There are many ways to escape tutorial hell. But for me, the best way was to break my app and kind of wing it. When I wanted to learn TypeScript I just did. I tried a tutorial, but when I realized it won't solve my problem, I just converted my entire react app that was migrated to TypeScript. Additionally, I looked at other people's code and when I faced errors, just googled / StackOverflow my way to a solution. I actually broke my app a couple of times but that only led me to understand TypeScript better. And after a month, I deployed my first application with TypeScript.

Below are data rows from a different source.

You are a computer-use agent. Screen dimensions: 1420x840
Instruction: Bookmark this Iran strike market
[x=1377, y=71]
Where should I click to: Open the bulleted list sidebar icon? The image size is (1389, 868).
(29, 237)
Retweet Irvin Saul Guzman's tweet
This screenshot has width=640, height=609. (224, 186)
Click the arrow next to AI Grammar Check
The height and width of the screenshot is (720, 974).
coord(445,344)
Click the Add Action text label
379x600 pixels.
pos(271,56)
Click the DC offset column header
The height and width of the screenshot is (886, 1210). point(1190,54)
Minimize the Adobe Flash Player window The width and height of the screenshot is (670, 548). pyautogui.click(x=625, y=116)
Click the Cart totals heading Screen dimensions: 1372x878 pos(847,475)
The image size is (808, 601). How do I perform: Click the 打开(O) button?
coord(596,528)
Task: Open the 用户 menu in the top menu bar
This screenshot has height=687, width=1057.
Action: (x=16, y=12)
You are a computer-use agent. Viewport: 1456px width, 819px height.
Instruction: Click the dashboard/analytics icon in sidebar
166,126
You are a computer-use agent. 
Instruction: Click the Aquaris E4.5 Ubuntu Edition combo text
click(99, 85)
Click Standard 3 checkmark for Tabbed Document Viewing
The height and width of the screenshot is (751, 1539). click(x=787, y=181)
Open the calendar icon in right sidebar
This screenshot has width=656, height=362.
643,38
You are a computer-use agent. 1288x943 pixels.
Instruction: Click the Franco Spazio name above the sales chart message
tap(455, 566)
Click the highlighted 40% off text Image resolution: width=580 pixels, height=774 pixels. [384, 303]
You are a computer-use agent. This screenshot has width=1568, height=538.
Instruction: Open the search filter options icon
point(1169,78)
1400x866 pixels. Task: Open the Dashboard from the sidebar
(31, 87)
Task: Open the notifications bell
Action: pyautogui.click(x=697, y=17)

Want to learn a new language like French. You have to speak it right? If you don't speak it after learning new words, you'll quickly forget it. It's all about application. I think that's the only way to really get a grasp of this whole development/programming thing. So break things and just do it. No one is watching you.

Heres a roadmap

  1. You learn something
  2. Then you apply what you learn to a project
  3. Resolve the errors you face yourself
  4. Repeat.

If you're still pretty fresh and need to watch a tutorial

  1. Learn by watching the tutorial.
  2. Code along ~take notes on stuff you don't entirely understand.
  3. Pause the video and try to solve it before the instructor shows you how to do something.
  4. Once you complete the tutorial, do a project with the concepts you literally just learned - this is the most important part.

Practical Example

I just learned HTML and CSS and built a static website from a youtube video. We made a cool landing page. Great! Now do your own version of a landing page and make it better, maybe add some better layout for the images or add a video for the hero section.

Conclussion

Overall, tutorials are great for learning something new. And being a programmer is all about problem-solving. In tutorials, there's not much problem solving as the instructor did all of that for you. Therefore, when you reach a problem on your own, it may be a bit hard to overcome it.

So to break from that loop of tutorial hell, learn something, apply what you learned by making something with it, then try to make it better by yourself, then repeat. You will not only not need to rely on tutorials, but you will become a better problem solver.

Also, you'll save a bunch of money too cause you won't have a bunch of Udemy courses that you will never finish.